Friday, September 29, 2017

The Seduction of Curves: The Lines of Beauty That Connect Mathematics, Art, and the Nude Hardcover – September 19, 2017 by Allan McRobie (Author), Helena Weightman (Photographer) (Princeton University Press)



Over the years, my association with this column has given me the opportunity to review books on all sorts of topics in mathematics, from undergraduate and graduate texts on (among other things) algebra, analysis, topology, and differential equations to less standard fare on such topics as a game-theoretic look at the efficacy of torture. But I have never encountered anything quite like the book now under review, which I view as genuinely sui generis. In what other book, for example, is one likely to encounter a picture of the Boy’s Surface on one page, and a picture of a nude on another?

The idea behind this book is to explore certain kinds of curves and the varied ways in which they show up in a whole host of different contexts. The curves that are studied come from catastrophe theory; in particular, special attention is paid to curves that correspond to the so-called Seven Elementary Catastrophes articulated by René Thom, the founder of the subject. These seven include four from the cuspoid family (fold, cusp, swallowtail and butterfly) and three from the umbilic family (elliptic, hyperbolic and parabolic).

These seven curves, we are told, are “the basic building blocks, the fundamental components of curved form.” They “also represent a way by which something can suddenly change.” This is, of course, the essence of catastrophe theory, which (very roughly speaking) studies how smooth changes in a system can result in sudden and abrupt outputs. (Slowly raising the temperature on a kettle of water suddenly causes it to boil, for example.)

There is genuine mathematical content here, but it is not the intent of the book to teach catastrophe theory. Rather, the book is concerned with illustrating the ubiquity of these seven curves, both in art and elsewhere. The book does not employ a theorem/proof format and does not try to generally define terms in a rigorous way. The emphasis throughout is on visual observation, informed by “catastrophe-aware eyes”. To this end, the (excellent) prose descriptions are accompanied by lots of illustrations, both photographs and drawings, quite a few of which are in color.

The pervasiveness of these curves is striking. The book discusses, for example, how they show up in optics, relativity, rainbows, engineering (chapter 5, for example, relates the butterfly cuspoid to the stability of oil rigs), anatomy (the nude human body contains lots of these curves, and the author tells us that Thom even devoted part of a mathematics book to a discussion of “the age-old question of the shape of the genitals”) and art. Special attention is given to the work of certain artists, such as Salvador Dali and Naum Gabo; each of these artists is the subject of a chapter in the text. Naum Gabo was new to me, and while I had certainly heard of Dali, I had no idea that he was influenced by catastrophe theory, and certainly did not know that he had stated that a “more aesthetic notion than the latest theory of Catastrophes by René Thom is still to be found… [it] has bewitched all of my atoms since I first heard about it.”

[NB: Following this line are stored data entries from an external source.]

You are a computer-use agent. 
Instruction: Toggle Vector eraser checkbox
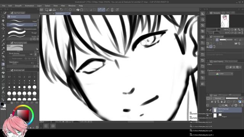pyautogui.click(x=10, y=59)
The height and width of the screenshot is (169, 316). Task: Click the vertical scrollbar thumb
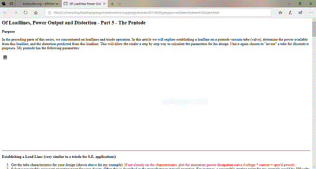(314, 29)
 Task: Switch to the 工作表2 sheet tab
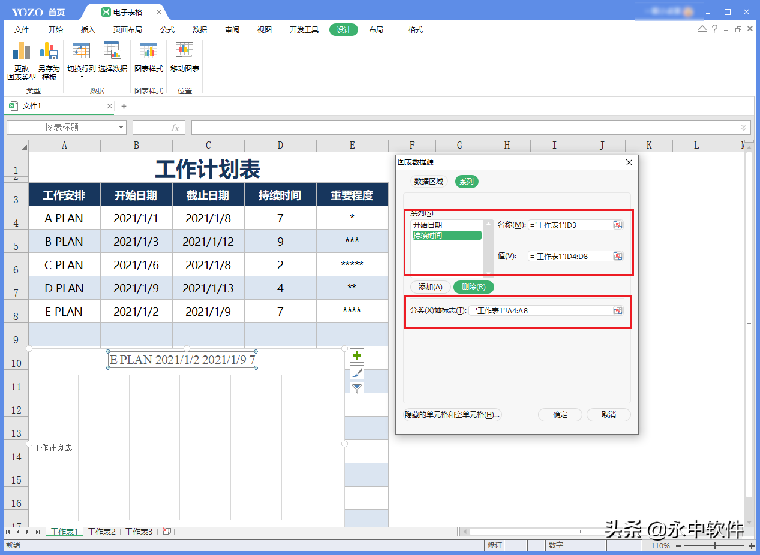(101, 532)
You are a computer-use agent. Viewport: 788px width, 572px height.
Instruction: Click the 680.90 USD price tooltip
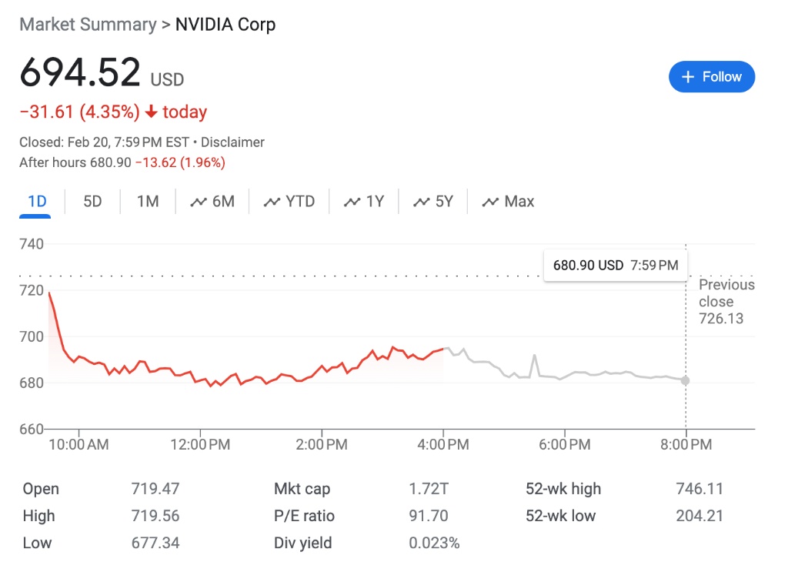point(616,266)
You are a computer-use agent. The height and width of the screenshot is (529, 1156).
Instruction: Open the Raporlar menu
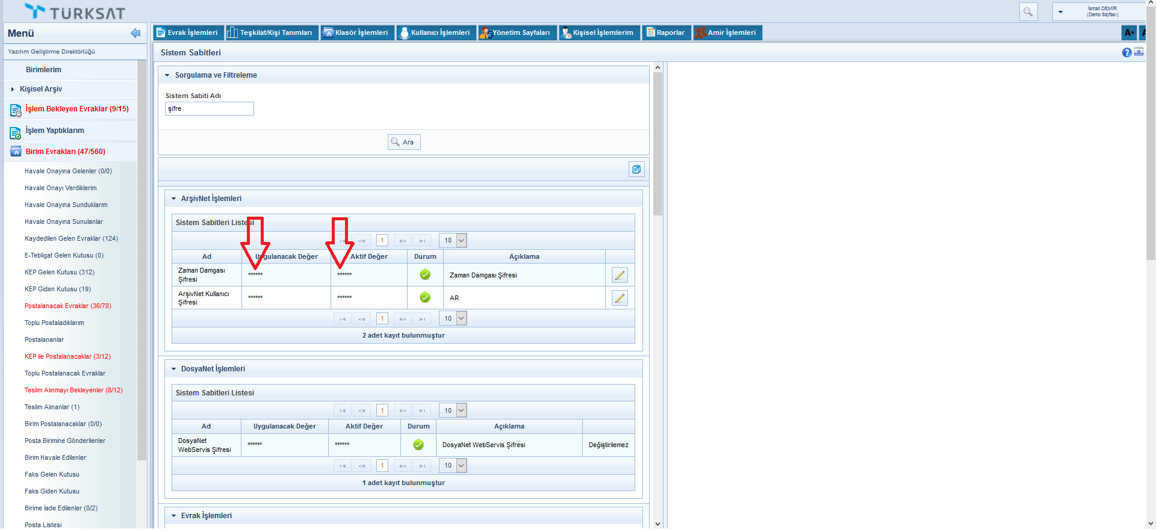[x=666, y=32]
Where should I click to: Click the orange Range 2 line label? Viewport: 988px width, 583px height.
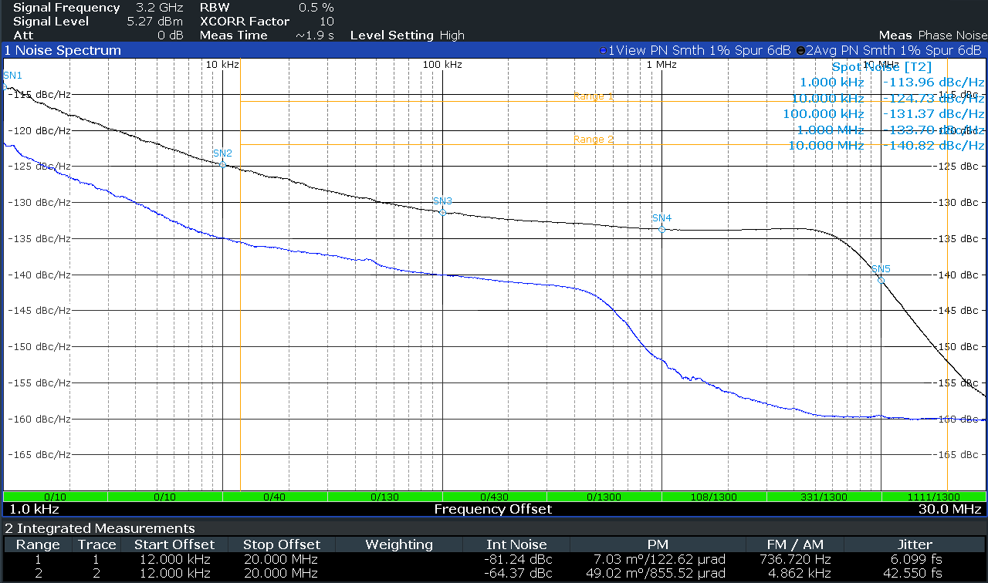[x=593, y=140]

In addition to the chapters on Gabo and Dali, there is a one-chapter “mathography” of Thom himself. Described by the author as “easily the most difficult chapter to write”, this focuses on catastrophe theory, criticism of some of its applications, and its relationship to other theories such as postmodernism, large portions of which the author describes as gibberish. This chapter, by itself, provides an interesting supplement to any serious mathematical study of catastrophe theory.

To summarize: clearly, this is not a book that can be used as a text for any kind of conventional mathematics course. It is, however, an unusual and eclectic book, and one that taught me a lot of things that I did not know before.